▶ **Problem requirements**
Nothing but the lines below between the line holding "Image resolution: width=940" and the line holding "Task: Click the blue verified badge", inclusive, should appear in the answer, each set down exactly.

[Stored data]
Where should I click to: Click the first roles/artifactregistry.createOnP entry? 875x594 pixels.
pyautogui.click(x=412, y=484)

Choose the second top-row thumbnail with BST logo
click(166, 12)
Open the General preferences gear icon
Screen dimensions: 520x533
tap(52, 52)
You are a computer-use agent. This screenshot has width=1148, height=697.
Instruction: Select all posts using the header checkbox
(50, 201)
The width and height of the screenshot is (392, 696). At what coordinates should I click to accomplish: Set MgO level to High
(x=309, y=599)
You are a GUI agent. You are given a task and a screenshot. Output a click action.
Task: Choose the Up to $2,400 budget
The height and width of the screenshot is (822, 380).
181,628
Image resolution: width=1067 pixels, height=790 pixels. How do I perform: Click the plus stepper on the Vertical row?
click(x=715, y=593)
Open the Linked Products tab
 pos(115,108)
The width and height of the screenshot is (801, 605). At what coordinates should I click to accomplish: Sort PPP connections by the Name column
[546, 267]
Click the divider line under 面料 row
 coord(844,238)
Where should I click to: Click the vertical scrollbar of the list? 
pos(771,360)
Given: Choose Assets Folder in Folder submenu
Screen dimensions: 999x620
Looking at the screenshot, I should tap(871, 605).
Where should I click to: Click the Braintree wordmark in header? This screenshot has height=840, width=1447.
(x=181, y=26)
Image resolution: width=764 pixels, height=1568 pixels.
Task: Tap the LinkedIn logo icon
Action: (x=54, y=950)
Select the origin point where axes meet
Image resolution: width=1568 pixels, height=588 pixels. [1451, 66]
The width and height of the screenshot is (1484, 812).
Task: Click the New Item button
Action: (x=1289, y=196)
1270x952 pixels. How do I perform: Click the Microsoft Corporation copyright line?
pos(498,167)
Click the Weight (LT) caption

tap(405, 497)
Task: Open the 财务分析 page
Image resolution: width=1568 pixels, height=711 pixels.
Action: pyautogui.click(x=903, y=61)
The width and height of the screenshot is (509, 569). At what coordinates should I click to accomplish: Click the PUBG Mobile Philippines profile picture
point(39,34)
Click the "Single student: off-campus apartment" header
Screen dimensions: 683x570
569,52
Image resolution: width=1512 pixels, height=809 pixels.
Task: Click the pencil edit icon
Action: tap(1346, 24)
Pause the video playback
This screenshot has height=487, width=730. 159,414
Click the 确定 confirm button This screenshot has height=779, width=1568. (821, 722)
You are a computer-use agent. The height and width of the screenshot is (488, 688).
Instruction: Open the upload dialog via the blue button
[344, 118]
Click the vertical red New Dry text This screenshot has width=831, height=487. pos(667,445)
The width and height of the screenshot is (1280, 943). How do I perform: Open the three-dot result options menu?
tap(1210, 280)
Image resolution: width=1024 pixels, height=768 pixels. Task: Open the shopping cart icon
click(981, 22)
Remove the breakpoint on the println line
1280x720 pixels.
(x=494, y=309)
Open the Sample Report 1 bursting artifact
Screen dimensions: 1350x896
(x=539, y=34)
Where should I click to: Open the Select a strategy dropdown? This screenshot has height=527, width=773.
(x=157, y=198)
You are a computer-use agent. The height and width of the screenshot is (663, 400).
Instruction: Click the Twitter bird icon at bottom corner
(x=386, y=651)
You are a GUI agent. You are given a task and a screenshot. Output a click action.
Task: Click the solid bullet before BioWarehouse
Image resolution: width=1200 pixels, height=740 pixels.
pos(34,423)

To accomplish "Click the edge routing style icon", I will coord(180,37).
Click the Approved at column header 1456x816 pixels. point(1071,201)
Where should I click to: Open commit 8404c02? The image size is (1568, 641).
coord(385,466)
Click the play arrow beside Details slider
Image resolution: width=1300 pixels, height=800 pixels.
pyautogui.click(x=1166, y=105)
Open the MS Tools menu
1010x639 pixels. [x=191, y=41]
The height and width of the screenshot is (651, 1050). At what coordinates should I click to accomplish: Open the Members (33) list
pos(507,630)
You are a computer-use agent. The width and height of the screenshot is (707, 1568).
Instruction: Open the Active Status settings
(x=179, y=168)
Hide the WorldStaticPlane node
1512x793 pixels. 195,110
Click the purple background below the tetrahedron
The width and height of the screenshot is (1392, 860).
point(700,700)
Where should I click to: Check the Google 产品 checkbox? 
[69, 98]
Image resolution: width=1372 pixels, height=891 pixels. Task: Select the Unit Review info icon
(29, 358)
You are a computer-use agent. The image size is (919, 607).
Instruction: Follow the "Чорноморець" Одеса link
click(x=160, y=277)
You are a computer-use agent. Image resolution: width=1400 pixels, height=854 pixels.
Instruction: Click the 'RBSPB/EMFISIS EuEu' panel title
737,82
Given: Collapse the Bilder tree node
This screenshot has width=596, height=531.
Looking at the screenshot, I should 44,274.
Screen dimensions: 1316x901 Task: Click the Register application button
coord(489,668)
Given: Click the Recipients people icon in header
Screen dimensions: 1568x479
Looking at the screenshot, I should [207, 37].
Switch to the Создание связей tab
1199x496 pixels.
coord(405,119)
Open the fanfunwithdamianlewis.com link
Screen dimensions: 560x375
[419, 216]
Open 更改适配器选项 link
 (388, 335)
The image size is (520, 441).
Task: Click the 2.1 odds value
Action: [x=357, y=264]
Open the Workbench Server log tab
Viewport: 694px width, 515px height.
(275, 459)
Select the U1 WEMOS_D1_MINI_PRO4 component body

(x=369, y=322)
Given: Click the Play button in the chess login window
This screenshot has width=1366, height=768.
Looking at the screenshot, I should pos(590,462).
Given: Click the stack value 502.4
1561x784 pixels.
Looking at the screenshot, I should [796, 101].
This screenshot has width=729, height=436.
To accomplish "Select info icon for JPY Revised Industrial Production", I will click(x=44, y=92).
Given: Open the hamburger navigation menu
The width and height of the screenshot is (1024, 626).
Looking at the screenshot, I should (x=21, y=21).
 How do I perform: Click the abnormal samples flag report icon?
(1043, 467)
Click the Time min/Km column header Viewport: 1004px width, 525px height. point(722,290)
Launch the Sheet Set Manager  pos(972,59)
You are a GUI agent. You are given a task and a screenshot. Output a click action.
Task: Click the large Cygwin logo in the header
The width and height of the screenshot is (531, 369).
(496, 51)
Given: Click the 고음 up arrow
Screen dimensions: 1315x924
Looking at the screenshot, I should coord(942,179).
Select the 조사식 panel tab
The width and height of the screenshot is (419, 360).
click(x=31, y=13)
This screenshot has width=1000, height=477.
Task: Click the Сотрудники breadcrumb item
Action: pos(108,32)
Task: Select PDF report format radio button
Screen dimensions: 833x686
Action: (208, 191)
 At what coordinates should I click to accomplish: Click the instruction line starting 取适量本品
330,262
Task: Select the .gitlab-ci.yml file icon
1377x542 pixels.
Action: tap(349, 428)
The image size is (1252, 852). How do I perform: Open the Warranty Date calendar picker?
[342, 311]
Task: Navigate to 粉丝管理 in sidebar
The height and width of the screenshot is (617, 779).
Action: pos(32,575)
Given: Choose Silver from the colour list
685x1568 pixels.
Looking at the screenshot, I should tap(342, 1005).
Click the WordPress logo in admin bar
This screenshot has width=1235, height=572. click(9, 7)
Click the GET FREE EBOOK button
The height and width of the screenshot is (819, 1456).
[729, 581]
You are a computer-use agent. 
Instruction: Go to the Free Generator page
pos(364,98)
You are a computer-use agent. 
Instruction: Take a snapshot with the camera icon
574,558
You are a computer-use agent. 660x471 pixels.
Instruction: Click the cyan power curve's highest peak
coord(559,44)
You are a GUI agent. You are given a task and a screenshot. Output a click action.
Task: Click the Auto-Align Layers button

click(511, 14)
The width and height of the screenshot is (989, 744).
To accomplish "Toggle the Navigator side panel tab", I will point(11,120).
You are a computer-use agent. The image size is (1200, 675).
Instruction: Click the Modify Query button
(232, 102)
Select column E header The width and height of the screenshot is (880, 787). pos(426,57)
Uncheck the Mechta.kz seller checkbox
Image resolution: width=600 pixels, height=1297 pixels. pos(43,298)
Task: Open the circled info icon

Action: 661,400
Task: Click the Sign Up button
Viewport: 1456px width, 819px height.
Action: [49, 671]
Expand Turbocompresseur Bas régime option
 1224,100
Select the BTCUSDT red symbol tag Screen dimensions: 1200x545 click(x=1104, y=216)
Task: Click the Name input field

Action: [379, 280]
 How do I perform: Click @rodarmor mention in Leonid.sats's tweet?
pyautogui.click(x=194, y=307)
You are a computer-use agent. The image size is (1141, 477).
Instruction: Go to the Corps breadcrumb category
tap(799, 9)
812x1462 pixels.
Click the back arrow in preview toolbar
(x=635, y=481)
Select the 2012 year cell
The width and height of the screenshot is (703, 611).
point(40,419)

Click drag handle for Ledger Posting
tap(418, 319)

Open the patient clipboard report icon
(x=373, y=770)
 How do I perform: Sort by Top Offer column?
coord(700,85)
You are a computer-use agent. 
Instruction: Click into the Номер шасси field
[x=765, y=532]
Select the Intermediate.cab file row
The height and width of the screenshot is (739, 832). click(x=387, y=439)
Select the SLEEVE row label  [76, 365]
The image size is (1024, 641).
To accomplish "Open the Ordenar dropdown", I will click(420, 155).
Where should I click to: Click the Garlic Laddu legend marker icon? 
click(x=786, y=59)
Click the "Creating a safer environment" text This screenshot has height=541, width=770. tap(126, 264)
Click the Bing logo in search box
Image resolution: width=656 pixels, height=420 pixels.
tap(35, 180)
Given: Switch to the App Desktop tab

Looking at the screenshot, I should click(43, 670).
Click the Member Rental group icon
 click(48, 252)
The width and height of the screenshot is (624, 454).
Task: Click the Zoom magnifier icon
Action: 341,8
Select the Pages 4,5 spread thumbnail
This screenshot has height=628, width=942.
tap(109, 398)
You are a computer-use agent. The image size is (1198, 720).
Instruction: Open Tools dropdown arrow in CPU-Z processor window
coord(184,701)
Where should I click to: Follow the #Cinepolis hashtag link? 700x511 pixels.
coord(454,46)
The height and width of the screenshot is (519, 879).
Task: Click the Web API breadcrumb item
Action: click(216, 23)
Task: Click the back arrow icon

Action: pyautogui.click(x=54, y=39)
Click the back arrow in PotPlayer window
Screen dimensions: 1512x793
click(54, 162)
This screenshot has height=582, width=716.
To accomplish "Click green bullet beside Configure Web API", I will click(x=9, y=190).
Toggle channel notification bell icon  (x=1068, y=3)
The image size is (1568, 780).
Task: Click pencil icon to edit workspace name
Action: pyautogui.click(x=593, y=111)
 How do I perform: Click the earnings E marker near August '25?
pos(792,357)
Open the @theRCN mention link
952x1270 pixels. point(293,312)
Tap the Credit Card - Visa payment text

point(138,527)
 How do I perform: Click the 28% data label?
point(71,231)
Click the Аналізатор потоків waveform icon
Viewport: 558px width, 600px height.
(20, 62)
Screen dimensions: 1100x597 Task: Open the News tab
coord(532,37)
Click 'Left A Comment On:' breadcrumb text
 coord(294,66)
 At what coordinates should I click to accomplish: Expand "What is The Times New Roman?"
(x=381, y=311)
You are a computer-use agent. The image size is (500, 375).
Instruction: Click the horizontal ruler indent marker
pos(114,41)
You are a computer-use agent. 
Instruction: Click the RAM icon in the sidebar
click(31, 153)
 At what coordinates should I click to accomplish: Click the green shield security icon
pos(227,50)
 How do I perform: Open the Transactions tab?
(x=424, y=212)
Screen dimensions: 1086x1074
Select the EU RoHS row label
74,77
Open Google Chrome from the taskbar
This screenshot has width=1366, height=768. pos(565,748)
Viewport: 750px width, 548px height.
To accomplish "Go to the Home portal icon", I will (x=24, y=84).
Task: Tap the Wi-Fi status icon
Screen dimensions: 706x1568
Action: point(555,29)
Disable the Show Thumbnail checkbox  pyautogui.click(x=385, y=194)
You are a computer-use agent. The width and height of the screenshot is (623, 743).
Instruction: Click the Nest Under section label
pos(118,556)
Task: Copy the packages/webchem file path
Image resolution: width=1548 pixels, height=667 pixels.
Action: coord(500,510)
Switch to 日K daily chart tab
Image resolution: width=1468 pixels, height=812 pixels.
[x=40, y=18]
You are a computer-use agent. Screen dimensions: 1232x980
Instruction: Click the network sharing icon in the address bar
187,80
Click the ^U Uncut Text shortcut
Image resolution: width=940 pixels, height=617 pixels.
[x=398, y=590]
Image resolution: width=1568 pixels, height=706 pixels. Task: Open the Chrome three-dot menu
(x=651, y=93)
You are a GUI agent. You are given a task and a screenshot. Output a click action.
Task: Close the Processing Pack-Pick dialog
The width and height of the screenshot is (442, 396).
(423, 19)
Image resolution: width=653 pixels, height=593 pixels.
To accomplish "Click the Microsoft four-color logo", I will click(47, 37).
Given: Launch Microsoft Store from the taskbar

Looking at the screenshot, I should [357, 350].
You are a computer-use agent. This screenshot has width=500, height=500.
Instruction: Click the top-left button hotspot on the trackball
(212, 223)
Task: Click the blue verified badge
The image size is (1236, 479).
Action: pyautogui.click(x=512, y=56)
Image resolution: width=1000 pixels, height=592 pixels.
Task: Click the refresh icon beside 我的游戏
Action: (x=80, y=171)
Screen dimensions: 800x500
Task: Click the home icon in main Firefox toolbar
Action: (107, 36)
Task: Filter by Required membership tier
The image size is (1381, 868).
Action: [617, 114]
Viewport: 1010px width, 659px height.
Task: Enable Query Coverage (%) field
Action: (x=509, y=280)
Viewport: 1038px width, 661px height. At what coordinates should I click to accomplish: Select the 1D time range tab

▶ **Task answer**
Image resolution: width=940 pixels, height=617 pixels.
[x=398, y=590]
Image resolution: width=1568 pixels, height=706 pixels. Task: Open the Chrome three-dot menu
(x=651, y=93)
You are a GUI agent. You are given a task and a screenshot. Output a click action.
Task: Close the Processing Pack-Pick dialog
The width and height of the screenshot is (442, 396).
(423, 19)
Image resolution: width=653 pixels, height=593 pixels.
To accomplish "Click the Microsoft four-color logo", I will click(47, 37).
Given: Launch Microsoft Store from the taskbar

Looking at the screenshot, I should [357, 350].
You are a computer-use agent. This screenshot has width=500, height=500.
Instruction: Click the top-left button hotspot on the trackball
(212, 223)
Task: Click the blue verified badge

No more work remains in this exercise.